In his The Christian Religion in Its Doctrinal Expression, early 20th century Baptist theologian E. Y. Mullins proposes that the strongest apologetic is one that “emphasizes the facts of history and of experience.” Experience is very important for Mullins, and one of the important ways we know the truth of Christianity.
He says that deductive reasoning from facts “objective to the mind” only yields probability, whereas, “for the Christian who recognizes the reality and meaning of his experience of God in Christ a new kind of knowledge of God arises. The ” proofs” are transferred from the world without to the world within. Thus direct knowledge of God arises” (7). He adds that though the deity of Christ is sometimes used apologetically, “Christ’s redeeming power in men,” greatly strengthens these arguments as well. “The Christian religion as a power in the soul, redeeming and transforming it, is its own best evidence.” The historical evidence, in other words, must be interpreted in light of experience. In fact, experience is the best way of establishing even the veracity of Scripture. If the Scripture is used as part of ones apologetic, the skeptics will only point to its errors. Mullins comments,
Christian apologists used to expend great energy and pains in answering all of these charges. Finally they came to see that the objector demanded more than faith required. We are not bound to prove in a way which compels assent that the Bible is the supreme authority for Christian faith. Such proof would not produce faith at all. It could only produce intellectual assent. The Christian’s acceptance of the Bible arises in another way. It comes to him in “demonstration of the Spirit and of power.” It is the life in him which answers to the life the Scriptures reveal which convinces him (10).

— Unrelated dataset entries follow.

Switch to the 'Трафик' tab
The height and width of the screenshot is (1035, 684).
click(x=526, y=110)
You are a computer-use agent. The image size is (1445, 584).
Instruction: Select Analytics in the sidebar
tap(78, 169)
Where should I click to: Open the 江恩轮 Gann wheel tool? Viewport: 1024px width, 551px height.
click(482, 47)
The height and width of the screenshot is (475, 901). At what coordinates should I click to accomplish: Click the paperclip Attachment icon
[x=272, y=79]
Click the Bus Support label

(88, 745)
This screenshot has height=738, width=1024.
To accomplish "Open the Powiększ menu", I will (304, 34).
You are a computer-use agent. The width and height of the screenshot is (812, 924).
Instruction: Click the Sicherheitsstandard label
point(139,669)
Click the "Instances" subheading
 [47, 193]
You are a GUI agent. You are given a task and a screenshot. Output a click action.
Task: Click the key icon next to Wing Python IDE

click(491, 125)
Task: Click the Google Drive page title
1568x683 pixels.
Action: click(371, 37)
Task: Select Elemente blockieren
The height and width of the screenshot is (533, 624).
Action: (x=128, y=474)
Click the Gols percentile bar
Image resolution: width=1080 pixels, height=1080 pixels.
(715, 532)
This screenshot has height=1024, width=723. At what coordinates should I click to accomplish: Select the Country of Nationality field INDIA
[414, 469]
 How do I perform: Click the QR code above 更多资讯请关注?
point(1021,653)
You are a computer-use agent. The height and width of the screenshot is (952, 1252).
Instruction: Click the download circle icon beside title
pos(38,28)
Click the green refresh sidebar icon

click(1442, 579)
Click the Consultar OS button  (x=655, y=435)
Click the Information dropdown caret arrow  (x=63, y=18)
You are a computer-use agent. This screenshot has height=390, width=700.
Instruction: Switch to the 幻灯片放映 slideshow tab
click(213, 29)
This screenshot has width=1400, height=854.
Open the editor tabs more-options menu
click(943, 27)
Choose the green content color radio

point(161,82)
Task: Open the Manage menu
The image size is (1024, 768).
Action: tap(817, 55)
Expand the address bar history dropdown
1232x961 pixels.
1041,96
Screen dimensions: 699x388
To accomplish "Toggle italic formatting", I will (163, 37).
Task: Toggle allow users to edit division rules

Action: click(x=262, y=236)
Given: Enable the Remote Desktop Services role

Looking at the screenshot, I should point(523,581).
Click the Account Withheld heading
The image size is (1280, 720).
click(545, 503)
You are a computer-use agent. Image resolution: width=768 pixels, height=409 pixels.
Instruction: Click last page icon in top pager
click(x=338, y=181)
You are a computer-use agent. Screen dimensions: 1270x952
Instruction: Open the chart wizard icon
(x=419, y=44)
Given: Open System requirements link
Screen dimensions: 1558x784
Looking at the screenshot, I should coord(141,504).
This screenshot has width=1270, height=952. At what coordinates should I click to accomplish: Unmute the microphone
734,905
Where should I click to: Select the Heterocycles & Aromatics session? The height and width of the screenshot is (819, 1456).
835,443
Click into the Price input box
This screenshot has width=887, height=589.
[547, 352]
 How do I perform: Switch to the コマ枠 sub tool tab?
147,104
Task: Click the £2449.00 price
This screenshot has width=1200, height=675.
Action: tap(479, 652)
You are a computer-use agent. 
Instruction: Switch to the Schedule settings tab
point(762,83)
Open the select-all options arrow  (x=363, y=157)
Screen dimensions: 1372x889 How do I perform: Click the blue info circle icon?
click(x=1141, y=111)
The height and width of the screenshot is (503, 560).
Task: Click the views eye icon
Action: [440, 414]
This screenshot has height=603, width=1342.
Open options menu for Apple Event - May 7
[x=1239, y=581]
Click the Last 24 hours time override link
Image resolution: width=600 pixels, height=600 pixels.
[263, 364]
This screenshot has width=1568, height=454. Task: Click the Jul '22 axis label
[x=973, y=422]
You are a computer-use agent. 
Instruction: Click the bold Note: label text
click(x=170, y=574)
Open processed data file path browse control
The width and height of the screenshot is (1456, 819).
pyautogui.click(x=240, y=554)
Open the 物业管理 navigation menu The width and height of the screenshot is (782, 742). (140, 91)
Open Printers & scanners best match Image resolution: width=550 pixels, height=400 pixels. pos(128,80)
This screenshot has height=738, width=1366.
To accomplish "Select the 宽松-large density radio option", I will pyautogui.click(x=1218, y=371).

“It is in the union and combination of the objective source and the subjective experience that certainty and assurance are found. He is no less interested in objective reality than his opponent. He is no less interested in inward assimilation of truth. But he finds both in the religion of Christ. He finds Jesus Christ to be for him the supreme revelation of God’s redeeming grace. He finds the Scriptures the authoritative source of his knowledge of that revelation. And then he finds in his own soul that working of God’s grace which enables him to know Christ and to understand the Scriptures. Thus the objective and subjective elements find a unity and harmony which is entirely satisfying.” (11).
Therefore “experience” is very important for Mullins’ apologetic. In fact, he purposefully lays out his apologetic for the existence of God with the arguments “from the inner life of the Christian” first, because “this is . . . the most convincing and satisfactory of proofs” (29). Later he will also define what he means by experience further, and discuss its relationship to Scripture and its importance for theology. But I cannot help but wonder if he is right. As Gregory of Nazianzus wrote, “faith is that which completes our argument” (Third Theological Oration, 21).